Near-Optimal Model Discrimination with Non-Disclosure

Let $\theta_0,\theta_1 \in \mathbb{R}^d$ be the population risk minimizers associated to some loss $\ell: \mathbb{R}^d \times \mathcal{Z} \to \mathbb{R}$ and two distributions $\mathbb{P}_0,\mathbb{P}_1$ on $\mathcal{Z}$. We pose the following question: Given i.i.d. samples from $\mathbb{P}_0$ and $\mathbb{P}_1$, what sample sizes are sufficient and necessary to distinguish between the two hypotheses $\theta^* = \theta_0$ and $\theta^* = \theta_1$ for given $\theta^* \in \{\theta_0, \theta_1\}$? Making the first steps towards answering this question in full generality, we first consider the case of a well-specified linear model with squared loss. Here we provide matching upper and lower bounds on the sample complexity, showing it to be $\min\{1/\Delta^2, \sqrt{r}/\Delta\}$ up to a constant factor, where $\Delta$ is a measure of separation between $\mathbb{P}_0$ and $\mathbb{P}_1$, and $r$ is the rank of the design covariance matrix.
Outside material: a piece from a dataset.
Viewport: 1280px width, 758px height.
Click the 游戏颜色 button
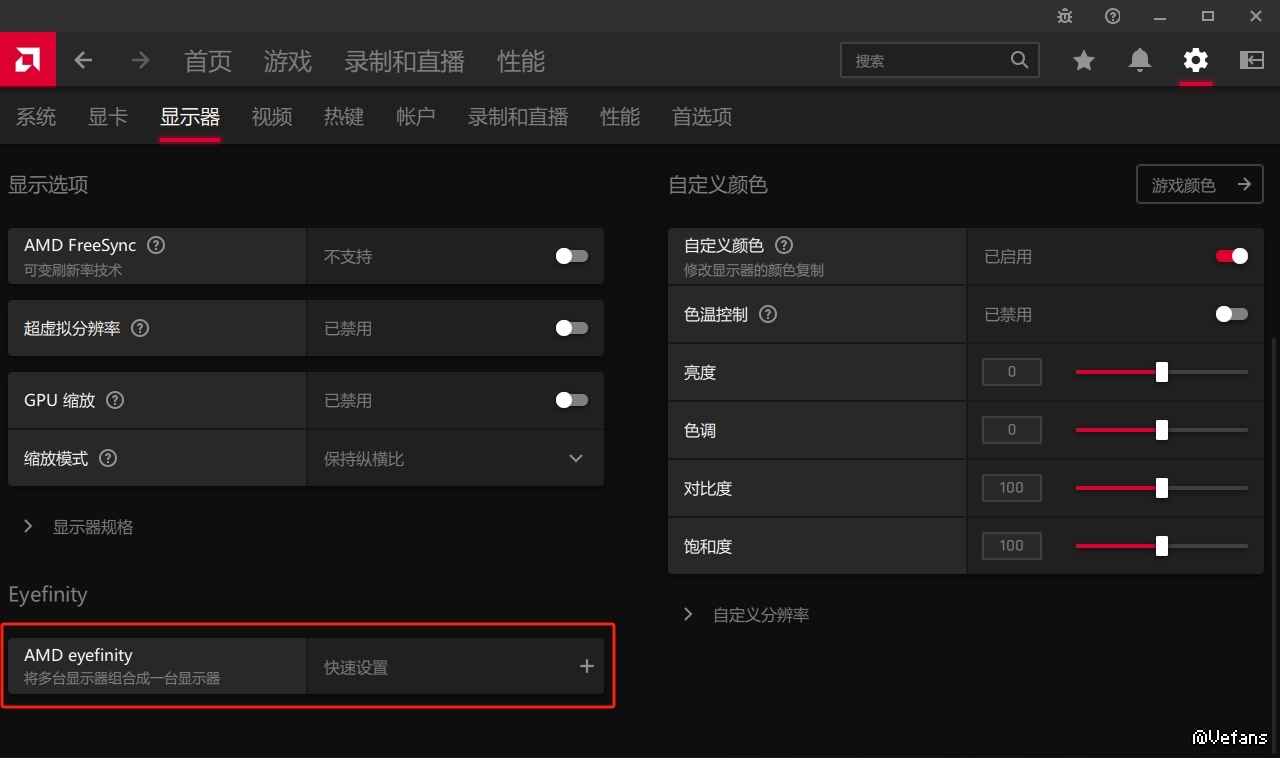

This bound is dimension-independent, and rank-independent for large enough separation. We then extend this result in two directions: (i) for the general parametric setup in asymptotic regime; (ii) for generalized linear models in the small-sample regime $n \le r$ and under weak moment assumptions. In both cases, we derive sample complexity bounds of a similar form, even under misspecification. Our testing procedures only access $\theta^*$ through a certain functional of empirical risk. In addition, the number of observations that allows to reach statistical confidence in our tests does not allow to "resolve" the two models -- that is, recover $\theta_0,\theta_1$ up to $O(\Delta)$ prediction accuracy. These two properties allow to apply our framework in applied tasks where one would like to $\textit{identify}$ a prediction model, which can be proprietary, while guaranteeing that the model cannot be actually $\textit{inferred}$ by the identifying agent.